Nwando Achebe


Nwando Achebe is a Nigerian-American academic, feminist scholar, and multi-award-winning historian. She is the Jack and Margaret Sweet Endowed Professor of History at Michigan State University, and the founding Editor-in-Chief of the Journal of West African History.

Background

Nwando Achebe was born in Enugu, eastern Nigeria to Nigerian writer, essayist, and poet, Chinua Achebe, and Christie Chinwe Achebe, a professor of Education. She is the wife of Folu Ogundimu, professor of journalism at Michigan State University, and mother of a daughter, Chino. Her older brother, Chidi Chike Achebe is a physician-executive.

Education and Career

Achebe received her Ph.D. in African History from the University of California, Los Angeles in 2000. An oral historian by training, her areas of expertise are West African History, women, gender and sexuality histories.
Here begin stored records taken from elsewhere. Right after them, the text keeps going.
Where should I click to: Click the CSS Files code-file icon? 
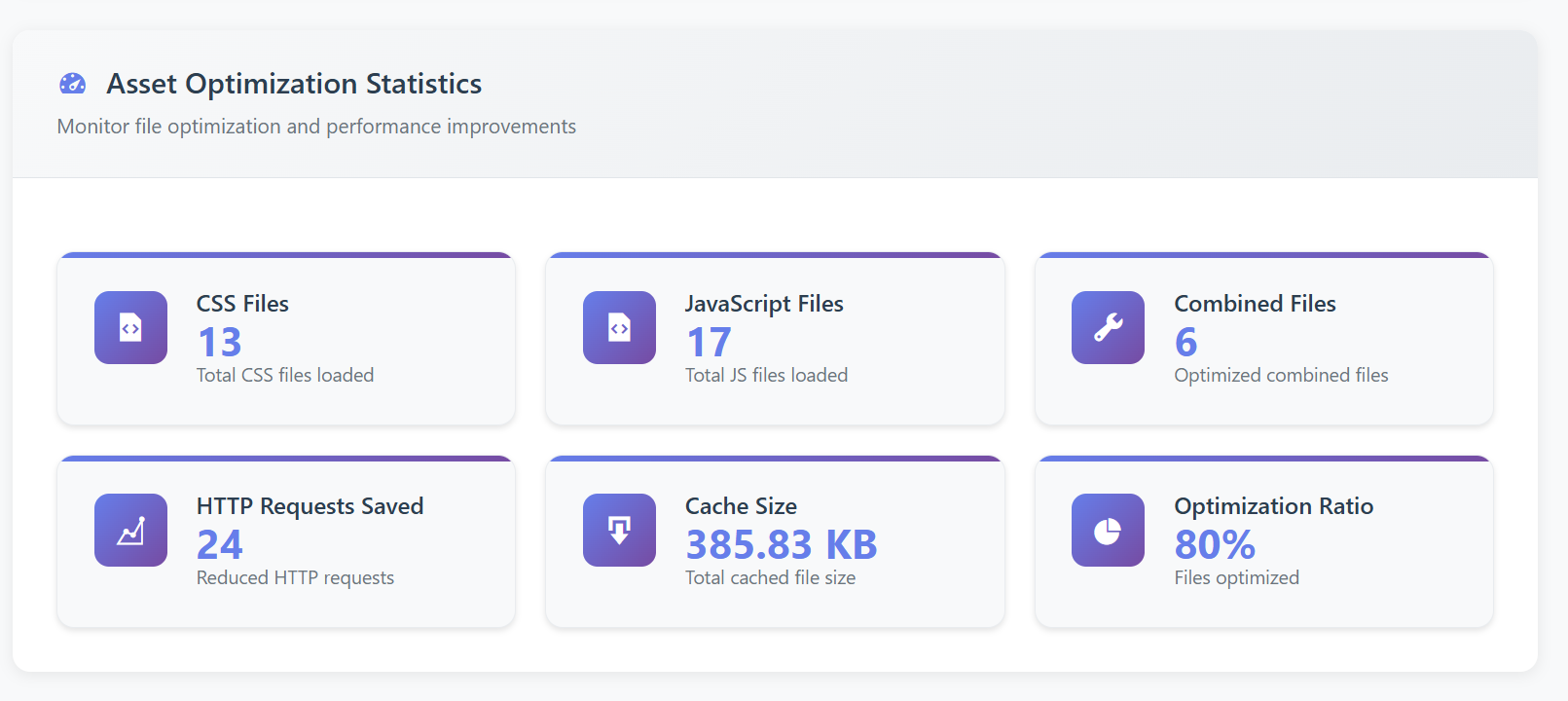coord(130,328)
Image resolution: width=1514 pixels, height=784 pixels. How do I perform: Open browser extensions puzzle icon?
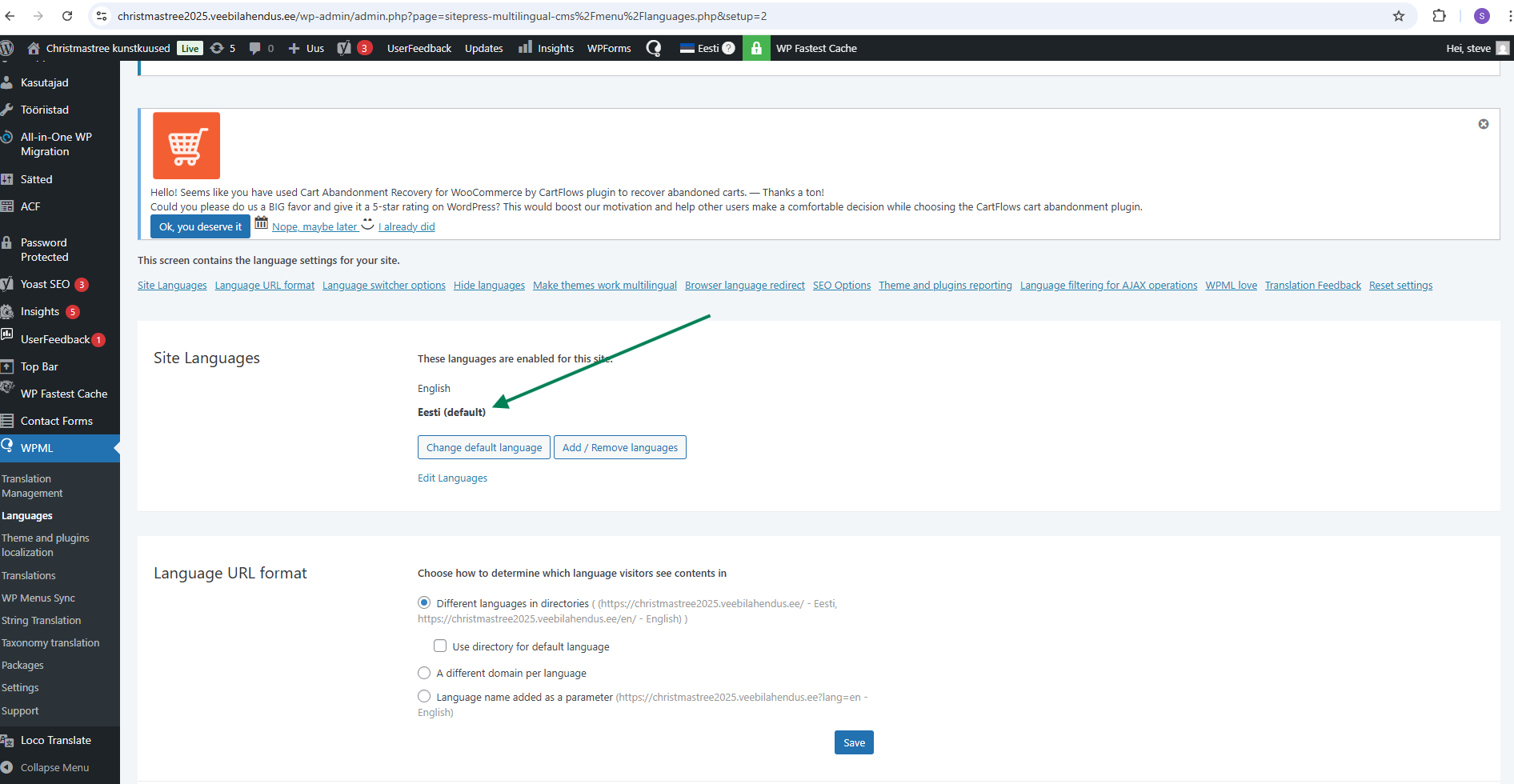(1439, 16)
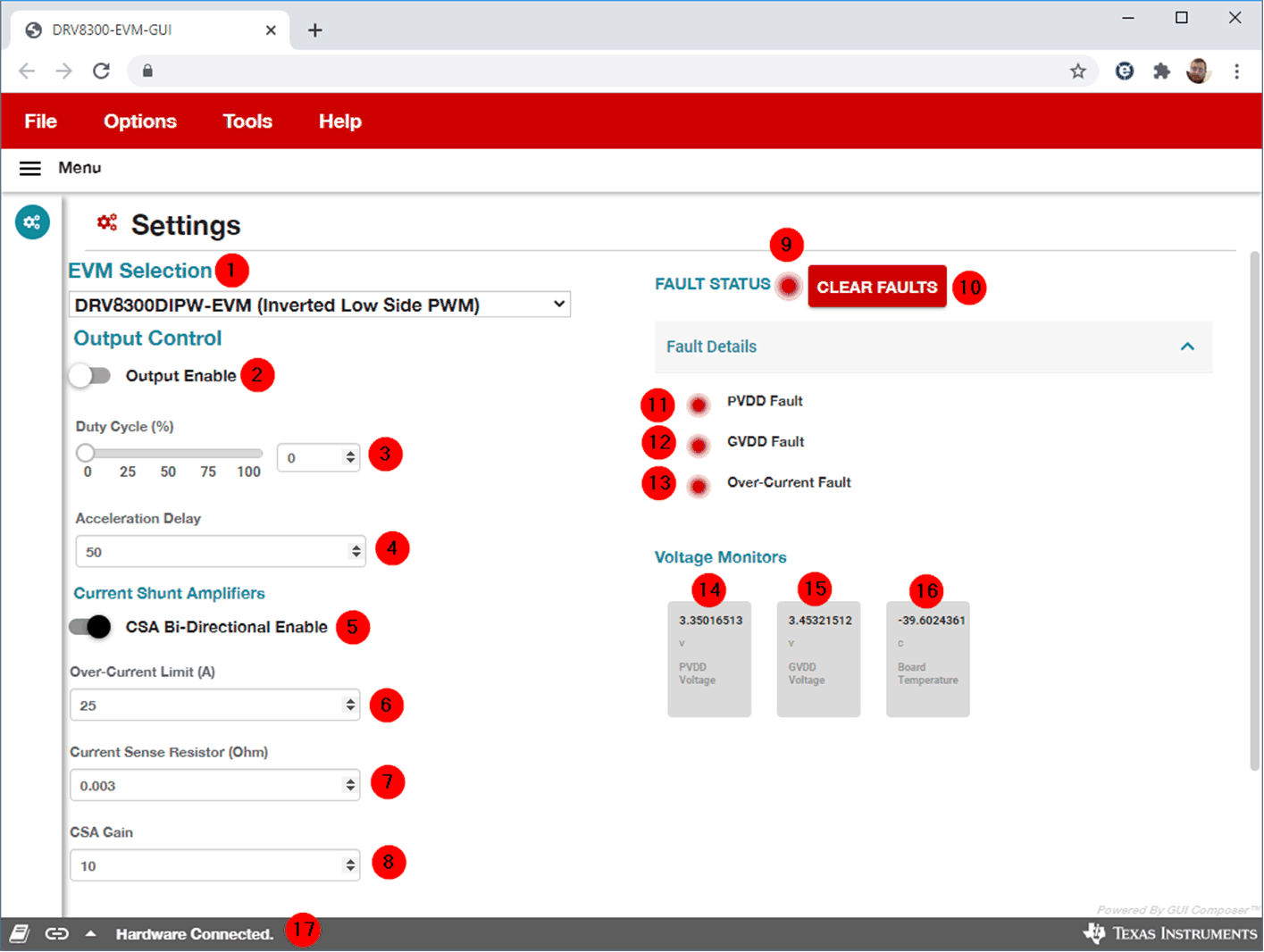Image resolution: width=1264 pixels, height=952 pixels.
Task: Toggle the Output Enable switch
Action: [90, 376]
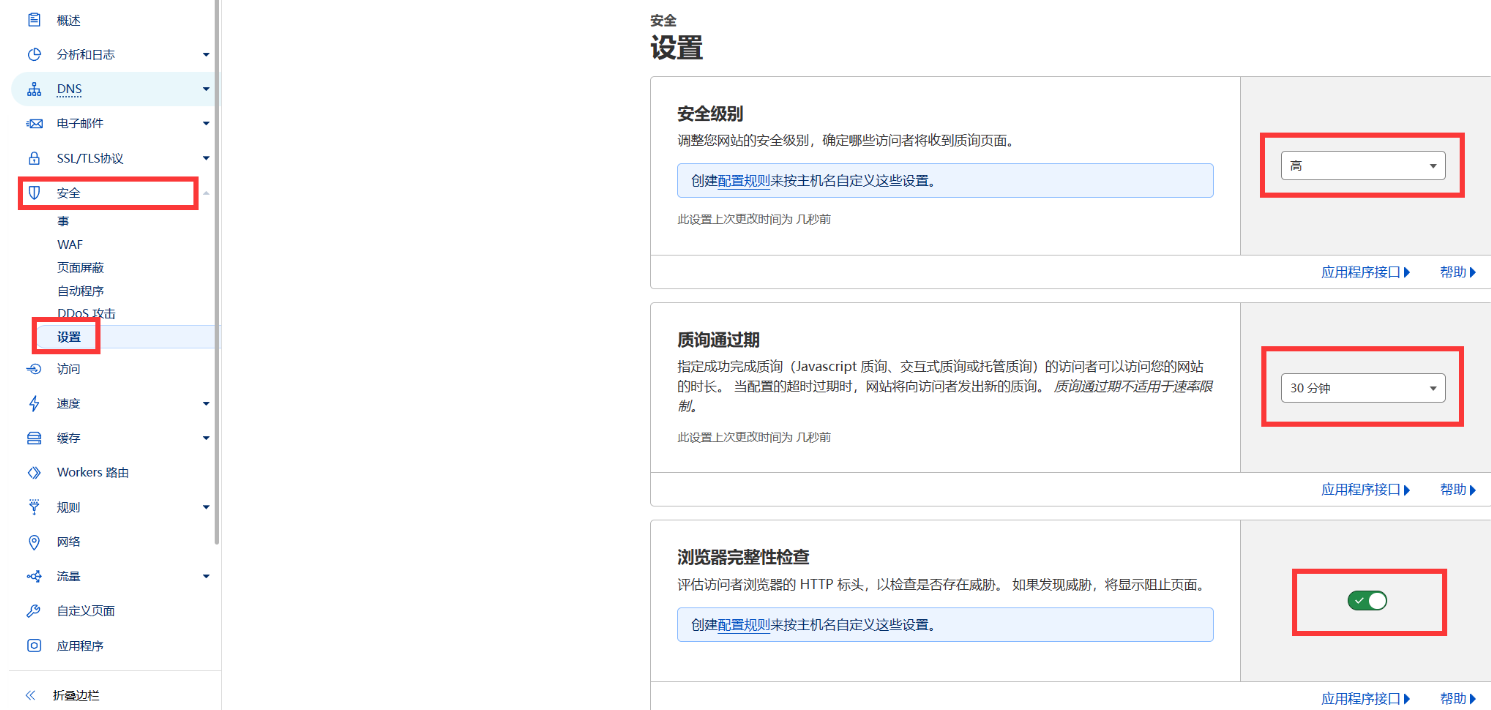Click the 自定义页面 wrench icon
This screenshot has height=710, width=1491.
tap(34, 611)
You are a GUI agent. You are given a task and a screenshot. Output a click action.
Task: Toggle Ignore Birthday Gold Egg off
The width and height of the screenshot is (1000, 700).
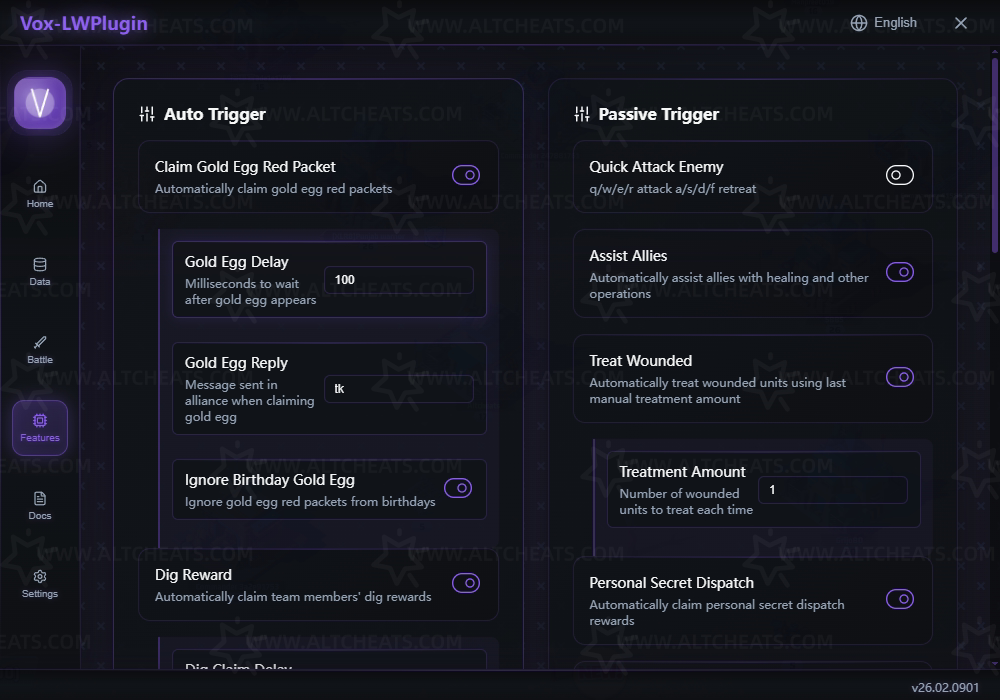tap(458, 488)
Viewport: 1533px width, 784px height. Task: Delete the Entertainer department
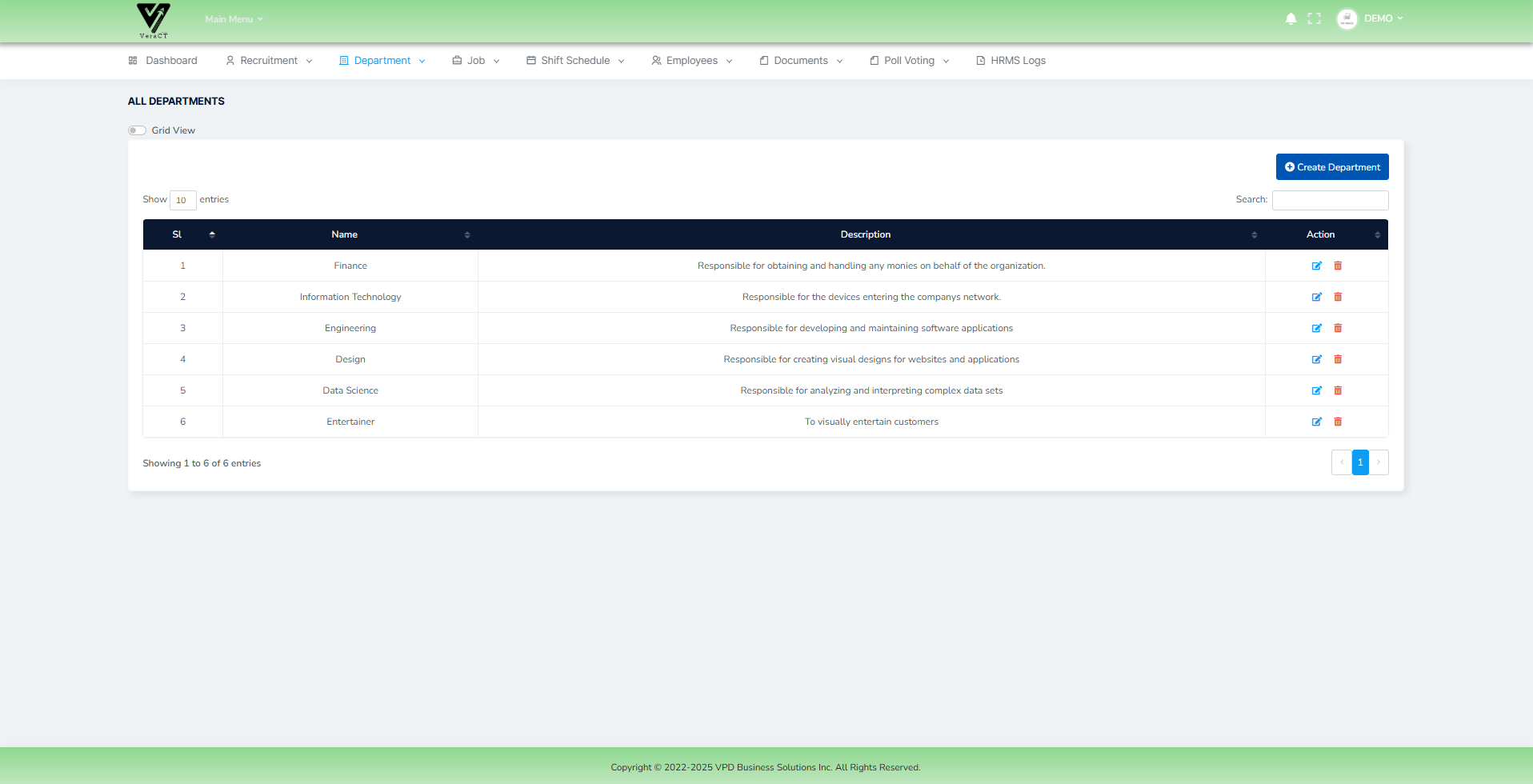pyautogui.click(x=1338, y=422)
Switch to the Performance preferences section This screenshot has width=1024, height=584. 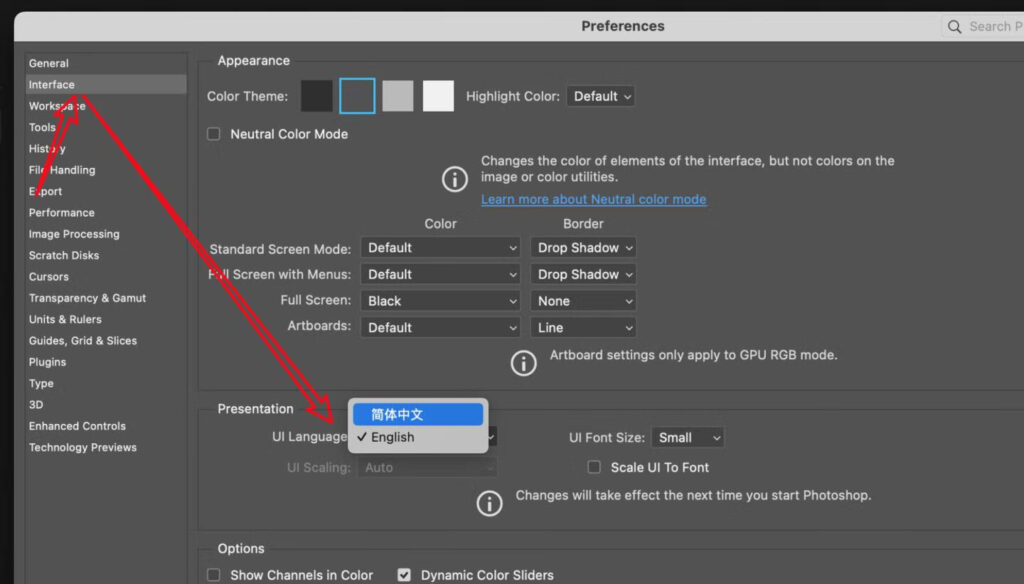(x=62, y=212)
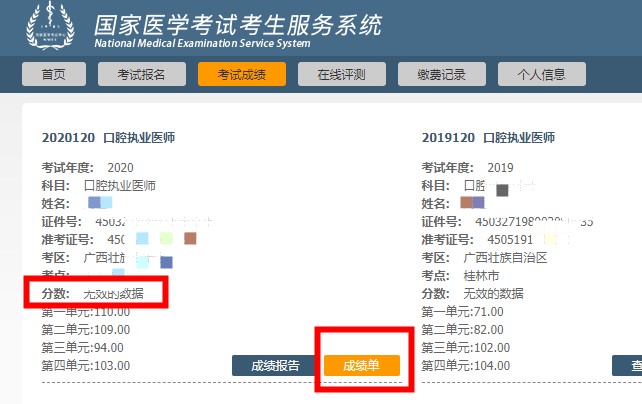Screen dimensions: 642x404
Task: Click the 成绩报告 button in the 2020 card
Action: 275,365
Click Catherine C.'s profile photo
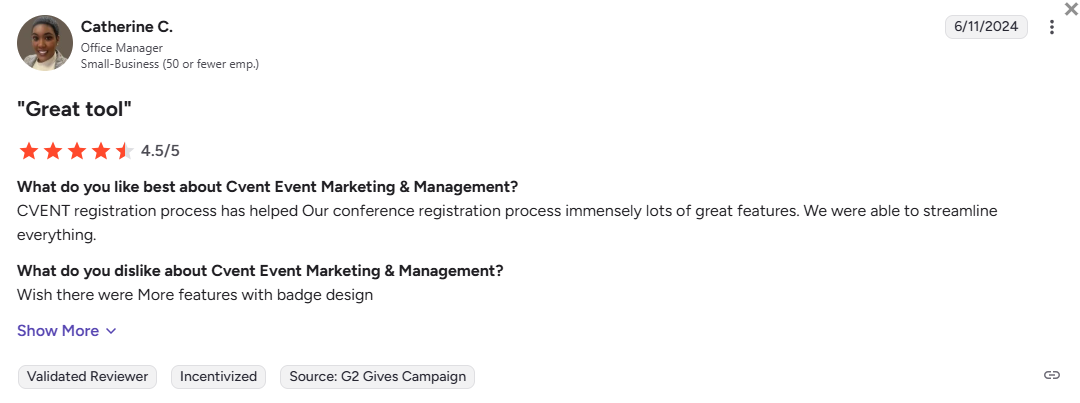Image resolution: width=1080 pixels, height=403 pixels. (45, 43)
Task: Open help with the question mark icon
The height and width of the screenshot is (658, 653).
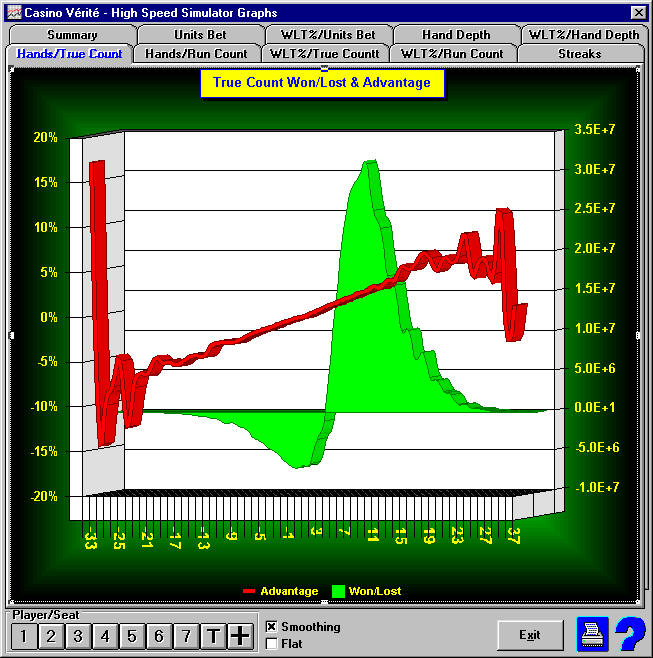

In 1996 and 1998, she served as a Ford Foundation and Fulbright-Hays Scholar-in-Residence at The Institute of African Studies and The Department of History and International Studies at the University of Nigeria, Nsukka. Her first academic position was as an Assistant Professor of History at the College of William and Mary. She then moved to Michigan State University in 2005 as a tenured Associate Professor, Professor in 2010, and is presently the Jack and Margaret Sweet Endowed Professor.

Scholarship

She has published six books. Her first book, , was published by Heinemann in 2005. Heralded as a “landmark in African historiography” by Distinguished Professor and author, Isidore Okpewho, and "a major event in African gender studies publishing," by Chancellor Professor and feminist scholar, Obioma Nnaemeka, Achebe’s Farmers, Traders, Warriors, and Kings represents an important contribution to understanding gender and women’s history in Africa, as well as political and religious change in the colonial period. A significant and sustained intervention into debates over feminist historical methodology, the book centers what Achebe theorizes as the “female spiritual principle” and northern Igbo women’s lives in ways that existing texts on Igbo history do not, by presenting both as active participants in the making of northern Igboland. Throughout the study, northern Igbo gendered histories are used to challenge received orthodoxies that characterize African women as subordinate by raising questions and presenting evidence concerning the true nature of female power and authority within this particular Igbo society. The author identifies she considers the religious, economic and political structures that allowed women to achieve measures of power during the precolonial or tupu ndi ocha abia epoch; as well as the effect of colonialism and missionary encroachment on these old structures and on women’s choices. As a piece of scholarship, Farmers, Traders, Warriors, and Kings is unsurpassed in its engagement with indigenous meaning, interpretation and understanding.
Her second book, the critically acclaimed The Female King of Colonial Nigeria: Ahebi Ugbabe, was published in 2011 by Indiana University Press. It is a full-length biography on the only female warrant chief and king in British Africa, and it has won three book awards: the Aidoo-Snyder Book Prize, The Barbara "Penny" Kanner Book Prize and the . A Leeds African Studies Bulletin review of the book calls it “one of the most compellingly argued, rigorously researched scholarly writings in the fields of history and women studies in colonial Igbo society, Nigeria and Africa." The biography, a fascinating case study of an extraordinary Igbo woman, Ahebi Ugbabe —who during the course of her life transformed herself into a female king—reveals much about the shifting bases of gendered power under British indirect rule and the ways in which Igbo women and men negotiated and shaped the colonial environment. Drawing on extensive oral research, Achebe situates Ahebi’s life within the context of multiple gendered transformations into the female masculinities of female Headman, female Warrant Chief, female King and female husband. At the same time, the biography delineates the limits of such gendered transformations. In sum, The Female King of Colonial Nigeria illuminates one woman’s agency in remapping the terrain of traditional and colonial gendered politics in her district.
Dr. Achebe is a co-author of the 2018 History of West Africa E-Course Book, “a textbook aimed at West African students taking West African Senior School Certificate Examination History Paper 1, “West Africa and the Wider World from Earliest Times to 2000.” She is also co-editor with William Worger and Charles Ambler of A Companion to African History, and with Claire Robertson, Holding the World Together: African Women in Changing Perspective. Achebe's 2020 Female Monarchs and Merchants Queens in Africa is published by Ohio University Press.

Grants and Awards

Nwando Achebe has received grants from the Wenner Gren Foundation, Rockefeller Foundation, Woodrow Wilson, Fulbright-Hays, Ford Foundation, the World Health Organization and the National Endowment for the Humanities. She is also the recipient of three book awards.